Sur un air de fado est le dernier album de Nicolas Barral, paru aux éditions Dargaud en janvier 2021. L’auteur qui a déjà réalisé plus d’une vingtaine de bandes dessinées, signe ici son premier album en tant qu’auteur complet réalisant à la fois le scénario et le dessin. L’exercice n’est pas simple d’autant plus que N. Barral aborde un sujet complexe. En effet, Sur un air de fado nous plonge dans le Portugal de Salazar, plus précisément à Lisbonne en août 1968. Le vieux dictateur vient d’avoir une attaque cardiaque, et certaines personnes en quête de liberté aimeraient pouvoir tirer profit de cette situation. Ce n’est pas le cas de Fernando Pais, médecin lisboète des beaux quartiers, et personnage principal de l’ouvrage, qui prend la vie avec douceur. Toutefois derrière cette gaieté de façade se cachent des souvenirs profondément enfouis qui remontent peu à peu à la surface après avoir croisé la route d’un gamin, révolutionnaire en herbe qui n’hésite pas à s’en prendre à la police. Le lecteur comprend alors que derrière la bonne humeur du médecin se cache en réalité un lourd secret, celui d’un engagement abandonné.
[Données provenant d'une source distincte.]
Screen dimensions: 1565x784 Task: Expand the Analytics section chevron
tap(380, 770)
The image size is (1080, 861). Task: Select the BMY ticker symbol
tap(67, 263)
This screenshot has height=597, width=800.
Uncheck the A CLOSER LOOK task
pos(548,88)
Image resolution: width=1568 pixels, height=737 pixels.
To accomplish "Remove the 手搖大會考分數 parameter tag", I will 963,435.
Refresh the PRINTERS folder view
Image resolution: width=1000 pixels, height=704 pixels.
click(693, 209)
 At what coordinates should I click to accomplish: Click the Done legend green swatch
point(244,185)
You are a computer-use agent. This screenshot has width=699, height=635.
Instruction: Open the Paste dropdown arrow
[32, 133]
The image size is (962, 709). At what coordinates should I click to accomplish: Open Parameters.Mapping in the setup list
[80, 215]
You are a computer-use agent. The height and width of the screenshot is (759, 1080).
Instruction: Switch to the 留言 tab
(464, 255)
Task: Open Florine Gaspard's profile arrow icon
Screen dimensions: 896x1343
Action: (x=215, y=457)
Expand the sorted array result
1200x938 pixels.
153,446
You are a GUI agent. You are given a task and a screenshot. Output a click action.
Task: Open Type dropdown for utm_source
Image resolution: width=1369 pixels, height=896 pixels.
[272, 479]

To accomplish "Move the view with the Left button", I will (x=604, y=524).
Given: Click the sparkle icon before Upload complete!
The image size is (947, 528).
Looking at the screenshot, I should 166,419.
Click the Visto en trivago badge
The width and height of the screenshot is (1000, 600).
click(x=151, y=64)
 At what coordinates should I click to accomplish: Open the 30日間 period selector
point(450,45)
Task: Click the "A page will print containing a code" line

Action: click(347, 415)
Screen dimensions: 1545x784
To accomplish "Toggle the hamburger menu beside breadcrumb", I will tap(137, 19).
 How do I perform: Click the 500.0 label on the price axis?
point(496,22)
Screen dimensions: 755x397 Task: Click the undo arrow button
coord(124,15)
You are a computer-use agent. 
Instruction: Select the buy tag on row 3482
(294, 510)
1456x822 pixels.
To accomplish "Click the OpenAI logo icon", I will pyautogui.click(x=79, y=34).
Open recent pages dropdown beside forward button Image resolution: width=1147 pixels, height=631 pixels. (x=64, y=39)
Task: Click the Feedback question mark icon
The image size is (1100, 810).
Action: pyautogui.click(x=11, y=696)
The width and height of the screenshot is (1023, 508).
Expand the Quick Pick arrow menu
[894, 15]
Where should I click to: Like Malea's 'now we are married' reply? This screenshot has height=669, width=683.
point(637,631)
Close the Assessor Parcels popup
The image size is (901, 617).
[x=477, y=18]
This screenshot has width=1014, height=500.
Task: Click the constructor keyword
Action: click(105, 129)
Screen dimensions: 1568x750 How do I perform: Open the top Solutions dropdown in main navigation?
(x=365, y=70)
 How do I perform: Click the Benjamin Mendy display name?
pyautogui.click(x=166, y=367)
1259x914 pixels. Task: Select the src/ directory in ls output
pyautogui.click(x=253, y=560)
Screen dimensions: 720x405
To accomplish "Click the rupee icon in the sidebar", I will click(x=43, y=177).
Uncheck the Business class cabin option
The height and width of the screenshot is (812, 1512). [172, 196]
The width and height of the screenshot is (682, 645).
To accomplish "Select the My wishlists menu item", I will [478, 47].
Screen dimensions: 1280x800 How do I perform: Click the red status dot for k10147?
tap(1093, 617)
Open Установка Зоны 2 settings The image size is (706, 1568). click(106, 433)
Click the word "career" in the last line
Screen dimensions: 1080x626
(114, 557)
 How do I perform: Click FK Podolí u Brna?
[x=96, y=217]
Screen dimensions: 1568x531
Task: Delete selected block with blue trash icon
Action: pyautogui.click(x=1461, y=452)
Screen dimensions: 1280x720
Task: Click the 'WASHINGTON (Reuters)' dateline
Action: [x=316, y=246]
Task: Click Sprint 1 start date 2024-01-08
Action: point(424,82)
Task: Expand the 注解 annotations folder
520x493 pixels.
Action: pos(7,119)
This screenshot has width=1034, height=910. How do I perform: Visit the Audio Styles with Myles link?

Plusieurs thématiques sont abordées au sein de cet album, tout d’abord celle de la dictature et du le rôle de la police dans la surveillance et la répression de la population. À plusieurs reprises, l’auteur prend le lecteur en témoin des actes de violence de la part des autorités portugaises à l’encontre de la population (pression psychologique, bastonnade, torture). Le thème de l’engagement tient aussi une place importante dans l’ouvrage. Au travers du personnage principal, l’auteur cherche à définir la notion de résister et tente de comprendre quelles peuvent-être les motivations d’entrer en résistance. En effet, nous apprenons au fil des pages les raisons de l’engagement de jeunesse de Fernando Pais dans le militantisme anti-Salazar. Néanmoins, cet épisode a laissé dans son esprit de profondes cicatrices ce qui le pousse à oublier cette période. Ainsi, sans donner de réponse et sans aucun jugement, N. Barral se demande également s’il est condamnable de rechercher le bonheur au sein d’un dictature quitte à fermer les yeux sur certaines pratiques inhumaines. Enfin, l’auteur aborde la question familiale car l’histoire nous fait comprendre le parcours diamétralement opposé de deux frères qui, sans se détester et sans couper les liens sont opposés par leurs idées.

Pour conclure, Nicolas Barral réalise ici un très bel album. Le crayonné est fluide et agréable à regarder. Les couleurs rendent parfaitement la douceur de vivre recherchée par l’auteur et même les nuits paraissent douces. Au contraire elle s’assombrissent lorsque le temps devient plus mélancolique. L’auteur joue avec le rythme et n’hésite pas à placer des moments de pause pour laisser vagabonder la réflexion et les souvenirs du personnage principal.

Pierrick Banchereau

____________________________________________________________________________________________________

 

Recension de Grégoire Masson

Sur un air de Fado débute le 3 août 1968 par l’accident cérébral du dictateur Salazar et met en scène le docteur Fernando Pais, homme affable et séducteur avéré.
Personnage psychopompe, passant des bureaux de la PIDE, la sinistre police d’État, aux milieux contestataires, Fernando Pais replonge aussi régulièrement dans son passé, à la fin des années 50. C’est à cette époque qu’il fit la rencontre de la belle Marisa, étudiante en lettres, militante communiste et future femme. Cette union débouchera sur une opération ratée qui marquera durablement le protagoniste de ce roman graphique…
Les planches du Portugal de Barral sont tout simplement magnifiques (on se promène avec délectation dans les rues de Lisbonne) fourmillant d’un luxe de détails, comme cette évocation des hétéronymes de Fernando Pessoa, l’indicateur de la PIDE qui en épouse les traits ou encore ces œillets offerts par Fernando Pais à Ana, sa future promise, en prémices à la révolution à venir.
C’est aussi un beau livre sur l’amour, la politique et les liens fraternels.
Triste et lumineux comme un air de Fado en somme.